Wir stellen zunächst fest: es sind aktuell und in nächster Zukunft keine Algorithmen vorhanden, die es Maschinen erlauben, Entscheidungen über Moralität, Ethik oder Anstößigkeit zu treffen. "Gott sei Dank", mag da der konservative Deutsche sagen, "wird diese Entscheidung noch immer durch einen Menschen getroffen." Das macht die Sache aber auch nicht einfacher. Moralvorstellungen sind sehr von Region, Land oder Kulturkreis abhängig, sowie vom Alter und Geschlecht der jeweiligen Person. Man bedenke den ewigen Zwist zwischen West und Ost, Land und Stadt, Jung und Alt, Mann und Frau. Jeder will die Richtigkeit für sich gepachtet haben. Wie soll sich also der arme Sachbearbeiter entscheiden, der für Facebook Inhaltsmeldungen durchgeht, wenn ihm das Bild einer Frau mit nacktem Oberkörper gemeldet wird. Ein Deutscher mag sagen: "Das Bild ist nicht pornografisch, der Kontext ist nicht beleidigend, also ist das Bild in Ordnung." Ein US-Amerikaner würde hingegen sagen: "Die Frau trägt keinen BH, also muss das Bild sofort entfernt werden." Ein marokkanischer Mitarbeiter würde nun vielleicht sagen: "Nicht nur dass die Frau kein Kopftuch trägt, sie ist auch noch halbnackt. Die Sache wird eskaliert." (Man verzeihe mir die Klischees, sie dienen zur Veranschaulichung.) Hieraus sollte klar werden, dass es natürlich klare Richtlinien geben muss.

Einige dieser Punkte mögen uns als Deutsche empören (Stichwort: Gewaltdarstellung, Stichwort: Grausamkeit gegen Tiere). Ich bin sicher kein großer Verfechter des amerikanischen Wertesystems. Aber: Facebook ist nun mal eine amerikanische Firma, also ist das zugrundeliegende Wertesystem natürlich das US-Amerikanische. Mitsamt der dort üblichen Toleranz für Gewalt und Jagen, sowie der Intoleranz gegenüber nackter Haut und Sex. Eine regionale Regelung scheidet einfach aus, da Inhalte global sichtbar sind.

Wir können uns also höchstens überlegen, wie wir mit der Situation umgehen.
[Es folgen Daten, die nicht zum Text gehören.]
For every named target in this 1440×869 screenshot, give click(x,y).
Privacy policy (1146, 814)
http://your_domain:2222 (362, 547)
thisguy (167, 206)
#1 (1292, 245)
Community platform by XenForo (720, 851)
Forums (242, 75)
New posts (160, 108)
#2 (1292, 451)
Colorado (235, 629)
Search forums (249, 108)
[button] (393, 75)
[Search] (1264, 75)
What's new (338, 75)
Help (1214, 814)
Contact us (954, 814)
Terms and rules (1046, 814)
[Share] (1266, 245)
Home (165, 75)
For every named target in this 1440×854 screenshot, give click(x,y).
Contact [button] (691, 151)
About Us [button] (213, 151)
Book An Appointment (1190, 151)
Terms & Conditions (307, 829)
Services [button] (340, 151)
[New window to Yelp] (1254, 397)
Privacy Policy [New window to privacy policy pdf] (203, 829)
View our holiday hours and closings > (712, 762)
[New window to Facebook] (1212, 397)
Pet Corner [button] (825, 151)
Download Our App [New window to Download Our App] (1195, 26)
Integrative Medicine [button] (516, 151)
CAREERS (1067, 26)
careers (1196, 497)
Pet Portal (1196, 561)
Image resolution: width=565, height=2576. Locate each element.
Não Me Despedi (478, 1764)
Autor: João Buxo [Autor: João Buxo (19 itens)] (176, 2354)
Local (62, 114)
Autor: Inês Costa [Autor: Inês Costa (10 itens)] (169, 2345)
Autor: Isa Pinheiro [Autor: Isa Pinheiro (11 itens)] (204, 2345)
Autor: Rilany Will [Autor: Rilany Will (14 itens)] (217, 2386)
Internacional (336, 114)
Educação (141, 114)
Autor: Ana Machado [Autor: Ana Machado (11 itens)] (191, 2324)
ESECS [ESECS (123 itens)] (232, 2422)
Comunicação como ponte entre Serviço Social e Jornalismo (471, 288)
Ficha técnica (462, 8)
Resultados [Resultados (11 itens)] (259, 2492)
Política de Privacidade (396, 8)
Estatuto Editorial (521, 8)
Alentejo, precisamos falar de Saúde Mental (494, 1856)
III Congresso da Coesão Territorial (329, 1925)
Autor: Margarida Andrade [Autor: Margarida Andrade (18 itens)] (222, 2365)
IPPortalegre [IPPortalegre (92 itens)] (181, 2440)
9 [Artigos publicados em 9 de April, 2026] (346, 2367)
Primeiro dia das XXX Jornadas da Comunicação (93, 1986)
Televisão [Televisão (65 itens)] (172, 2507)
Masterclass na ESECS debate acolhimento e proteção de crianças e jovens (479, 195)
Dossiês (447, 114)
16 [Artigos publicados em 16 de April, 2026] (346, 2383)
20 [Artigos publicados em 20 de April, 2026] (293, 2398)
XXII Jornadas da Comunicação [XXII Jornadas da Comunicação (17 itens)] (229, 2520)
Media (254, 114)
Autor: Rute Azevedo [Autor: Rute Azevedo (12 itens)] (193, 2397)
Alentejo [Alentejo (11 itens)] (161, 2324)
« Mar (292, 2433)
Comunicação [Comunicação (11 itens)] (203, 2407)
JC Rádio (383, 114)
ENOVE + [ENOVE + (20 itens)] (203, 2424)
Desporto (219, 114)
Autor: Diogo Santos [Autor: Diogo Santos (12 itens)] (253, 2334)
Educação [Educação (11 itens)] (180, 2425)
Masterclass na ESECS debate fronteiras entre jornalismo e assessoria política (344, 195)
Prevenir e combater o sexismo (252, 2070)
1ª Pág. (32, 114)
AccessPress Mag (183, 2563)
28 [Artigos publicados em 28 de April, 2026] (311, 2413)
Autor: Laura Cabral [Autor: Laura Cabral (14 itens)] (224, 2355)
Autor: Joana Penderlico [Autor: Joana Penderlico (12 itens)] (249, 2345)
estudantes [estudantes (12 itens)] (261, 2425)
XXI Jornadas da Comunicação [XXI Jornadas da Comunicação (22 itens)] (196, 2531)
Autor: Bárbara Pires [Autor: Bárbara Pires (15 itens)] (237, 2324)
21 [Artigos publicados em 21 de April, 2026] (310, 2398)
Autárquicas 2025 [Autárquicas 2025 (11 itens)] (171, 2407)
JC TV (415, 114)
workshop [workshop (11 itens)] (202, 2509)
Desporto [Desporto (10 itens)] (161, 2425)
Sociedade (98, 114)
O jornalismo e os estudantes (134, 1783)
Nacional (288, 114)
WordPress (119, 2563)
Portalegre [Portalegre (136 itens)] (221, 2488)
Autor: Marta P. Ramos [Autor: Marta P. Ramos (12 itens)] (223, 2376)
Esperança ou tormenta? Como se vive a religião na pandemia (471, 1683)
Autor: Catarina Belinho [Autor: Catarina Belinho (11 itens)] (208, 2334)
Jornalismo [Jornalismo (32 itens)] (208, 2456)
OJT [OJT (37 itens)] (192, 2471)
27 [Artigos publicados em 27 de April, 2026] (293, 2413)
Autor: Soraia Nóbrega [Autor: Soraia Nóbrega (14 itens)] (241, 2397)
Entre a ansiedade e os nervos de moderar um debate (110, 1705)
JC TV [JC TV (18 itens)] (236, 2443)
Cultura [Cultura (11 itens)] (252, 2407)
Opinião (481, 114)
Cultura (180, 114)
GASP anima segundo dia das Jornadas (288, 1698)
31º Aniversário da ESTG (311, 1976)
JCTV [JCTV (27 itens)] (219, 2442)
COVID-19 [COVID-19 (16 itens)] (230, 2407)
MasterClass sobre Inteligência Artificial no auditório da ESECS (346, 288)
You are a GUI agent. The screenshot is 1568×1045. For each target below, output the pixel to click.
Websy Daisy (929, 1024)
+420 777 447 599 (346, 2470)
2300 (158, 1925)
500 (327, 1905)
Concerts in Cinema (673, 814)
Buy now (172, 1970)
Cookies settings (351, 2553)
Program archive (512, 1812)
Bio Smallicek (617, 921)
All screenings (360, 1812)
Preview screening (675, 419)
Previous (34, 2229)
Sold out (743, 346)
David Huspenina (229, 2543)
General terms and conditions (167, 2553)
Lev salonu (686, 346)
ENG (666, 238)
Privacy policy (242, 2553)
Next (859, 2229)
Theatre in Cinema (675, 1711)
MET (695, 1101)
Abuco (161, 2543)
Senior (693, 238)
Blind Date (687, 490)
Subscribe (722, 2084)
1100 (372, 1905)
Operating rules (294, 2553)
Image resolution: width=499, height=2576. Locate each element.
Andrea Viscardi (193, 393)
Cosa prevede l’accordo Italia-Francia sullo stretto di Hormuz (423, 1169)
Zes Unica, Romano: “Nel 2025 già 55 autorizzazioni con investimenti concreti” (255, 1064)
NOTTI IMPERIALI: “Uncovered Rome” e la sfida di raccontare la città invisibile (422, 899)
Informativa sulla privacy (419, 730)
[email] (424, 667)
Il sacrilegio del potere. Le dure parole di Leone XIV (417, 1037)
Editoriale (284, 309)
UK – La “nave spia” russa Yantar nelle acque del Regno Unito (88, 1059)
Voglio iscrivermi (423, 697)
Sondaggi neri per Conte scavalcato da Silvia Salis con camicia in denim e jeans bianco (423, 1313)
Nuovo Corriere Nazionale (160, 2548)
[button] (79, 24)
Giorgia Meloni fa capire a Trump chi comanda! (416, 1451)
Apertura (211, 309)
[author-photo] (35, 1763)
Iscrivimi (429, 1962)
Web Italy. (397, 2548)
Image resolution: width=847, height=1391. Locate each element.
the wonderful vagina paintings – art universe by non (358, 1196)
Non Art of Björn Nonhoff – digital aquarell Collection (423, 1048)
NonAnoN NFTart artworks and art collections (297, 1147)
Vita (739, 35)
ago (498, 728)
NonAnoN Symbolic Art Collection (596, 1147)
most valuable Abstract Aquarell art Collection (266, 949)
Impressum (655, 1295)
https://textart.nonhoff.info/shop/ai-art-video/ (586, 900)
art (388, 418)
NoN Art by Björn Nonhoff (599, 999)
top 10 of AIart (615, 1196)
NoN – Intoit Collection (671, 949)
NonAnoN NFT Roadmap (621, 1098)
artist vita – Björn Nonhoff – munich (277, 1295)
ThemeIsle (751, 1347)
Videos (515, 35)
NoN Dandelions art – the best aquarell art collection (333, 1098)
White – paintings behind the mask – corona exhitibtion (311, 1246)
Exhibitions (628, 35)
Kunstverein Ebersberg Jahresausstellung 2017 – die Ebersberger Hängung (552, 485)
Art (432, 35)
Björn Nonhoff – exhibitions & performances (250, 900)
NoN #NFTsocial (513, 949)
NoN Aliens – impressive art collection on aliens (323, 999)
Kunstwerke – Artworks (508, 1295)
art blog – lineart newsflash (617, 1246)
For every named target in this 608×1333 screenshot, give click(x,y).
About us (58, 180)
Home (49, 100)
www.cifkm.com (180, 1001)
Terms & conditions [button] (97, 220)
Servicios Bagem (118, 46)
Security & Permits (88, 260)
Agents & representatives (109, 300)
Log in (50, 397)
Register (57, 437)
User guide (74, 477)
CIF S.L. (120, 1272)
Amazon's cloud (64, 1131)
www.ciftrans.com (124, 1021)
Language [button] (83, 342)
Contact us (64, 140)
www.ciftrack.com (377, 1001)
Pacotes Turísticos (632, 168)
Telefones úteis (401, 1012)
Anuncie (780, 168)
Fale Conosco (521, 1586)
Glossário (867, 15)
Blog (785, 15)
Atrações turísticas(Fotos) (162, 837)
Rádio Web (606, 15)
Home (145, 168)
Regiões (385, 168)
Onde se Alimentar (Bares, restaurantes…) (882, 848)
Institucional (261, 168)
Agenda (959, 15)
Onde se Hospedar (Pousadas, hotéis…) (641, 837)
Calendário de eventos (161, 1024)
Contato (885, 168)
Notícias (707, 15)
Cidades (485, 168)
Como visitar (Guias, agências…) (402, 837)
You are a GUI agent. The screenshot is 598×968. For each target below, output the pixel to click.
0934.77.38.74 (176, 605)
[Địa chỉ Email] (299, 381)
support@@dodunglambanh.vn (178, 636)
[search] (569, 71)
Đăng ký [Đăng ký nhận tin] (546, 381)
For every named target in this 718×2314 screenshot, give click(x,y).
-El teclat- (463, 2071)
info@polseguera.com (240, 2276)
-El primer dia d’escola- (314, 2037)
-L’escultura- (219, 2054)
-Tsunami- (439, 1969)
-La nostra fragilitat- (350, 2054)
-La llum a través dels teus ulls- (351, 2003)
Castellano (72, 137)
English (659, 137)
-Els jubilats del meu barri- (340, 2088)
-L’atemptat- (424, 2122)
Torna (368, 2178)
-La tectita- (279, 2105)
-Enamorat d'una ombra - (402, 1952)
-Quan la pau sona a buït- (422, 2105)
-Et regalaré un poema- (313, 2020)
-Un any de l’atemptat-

Google+ wird ähnliche Richtlinien haben. Irgendwie muss dort schließlich auch über gemeldete Inhalte entschieden werden.
Wir können uns natürlich auf unsere vielmals gelobte deutsche Lösung beschränken, nach dem Motto: "Was die da drüben machen, das brauchen wir hier nicht." Dann sind die Richtlinien auch eher in unserem Sinne. Und das funktioniert auch ganz gut solange die Kontakte aus Deutschland oder dem deutschsprachigen Raum kommen. Eine internationale "Who Knows Who" Plattform hat sich bisher jedenfalls nicht durchgesetzt.

Man kann natürlich ganz aus sozialen Netzwerken aussteigen oder gar nicht erst Mitglied werden. Dann hat sich gleichzeitig auch die ganze Diskussion erledigt. Wenn man den Dienst nicht braucht und nicht nutzt, muss man sich auch nicht über seine Bedingungen aufregen.

Ich für meinen Teil finde es zwar interessant, mal einen Blick in das Facebook "Ethikhandbuch" werfen zu können, der Inhalt überrascht mich allerdings nicht. Mir scheint es nur wiederum als ein Grund, der hierzulande vorgeschoben wird, um mal wieder ein gemeinsames Feindbild zu haben und dagegen zu wettern. Einen triftigen Grund für Aufregung sehe ich hier nicht.